--- Start Entries shown ---

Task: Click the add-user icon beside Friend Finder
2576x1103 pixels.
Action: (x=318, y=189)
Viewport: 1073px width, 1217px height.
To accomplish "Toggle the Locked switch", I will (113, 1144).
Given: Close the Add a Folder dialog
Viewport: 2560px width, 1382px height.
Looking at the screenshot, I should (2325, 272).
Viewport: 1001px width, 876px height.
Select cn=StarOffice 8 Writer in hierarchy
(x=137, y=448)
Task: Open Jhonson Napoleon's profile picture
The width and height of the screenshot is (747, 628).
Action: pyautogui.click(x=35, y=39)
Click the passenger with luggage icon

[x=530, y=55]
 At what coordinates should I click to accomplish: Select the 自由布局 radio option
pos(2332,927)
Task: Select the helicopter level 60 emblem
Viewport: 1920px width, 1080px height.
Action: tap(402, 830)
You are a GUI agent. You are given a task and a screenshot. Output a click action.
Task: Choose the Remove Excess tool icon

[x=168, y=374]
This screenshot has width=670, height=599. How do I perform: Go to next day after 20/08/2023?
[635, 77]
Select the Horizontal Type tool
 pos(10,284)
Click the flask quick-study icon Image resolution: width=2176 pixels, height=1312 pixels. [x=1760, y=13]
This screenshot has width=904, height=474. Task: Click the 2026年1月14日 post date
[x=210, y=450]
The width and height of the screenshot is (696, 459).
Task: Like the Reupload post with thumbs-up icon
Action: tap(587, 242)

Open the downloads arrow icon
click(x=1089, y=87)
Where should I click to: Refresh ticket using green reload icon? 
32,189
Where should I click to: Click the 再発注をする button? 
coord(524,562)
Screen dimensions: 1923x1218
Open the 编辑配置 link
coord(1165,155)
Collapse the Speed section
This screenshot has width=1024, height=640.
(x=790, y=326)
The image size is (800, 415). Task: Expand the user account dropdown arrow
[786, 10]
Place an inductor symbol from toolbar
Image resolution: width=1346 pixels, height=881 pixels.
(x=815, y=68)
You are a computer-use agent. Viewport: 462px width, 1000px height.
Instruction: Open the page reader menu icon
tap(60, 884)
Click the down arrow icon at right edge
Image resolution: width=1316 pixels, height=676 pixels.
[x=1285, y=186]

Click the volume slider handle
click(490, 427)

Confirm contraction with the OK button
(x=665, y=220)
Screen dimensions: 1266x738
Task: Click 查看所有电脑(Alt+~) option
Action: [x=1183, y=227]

--- End Entries shown ---

[What you need to do]: Copy out the items verbatim, beginning at the line that contains "Click the flask" and stopping after the line that contains "click(x=1089, y=87)", with both of those lines included.

[Solution to this task]:
Click the flask quick-study icon Image resolution: width=2176 pixels, height=1312 pixels. [x=1760, y=13]
This screenshot has width=904, height=474. Task: Click the 2026年1月14日 post date
[x=210, y=450]
The width and height of the screenshot is (696, 459).
Task: Like the Reupload post with thumbs-up icon
Action: tap(587, 242)

Open the downloads arrow icon
click(x=1089, y=87)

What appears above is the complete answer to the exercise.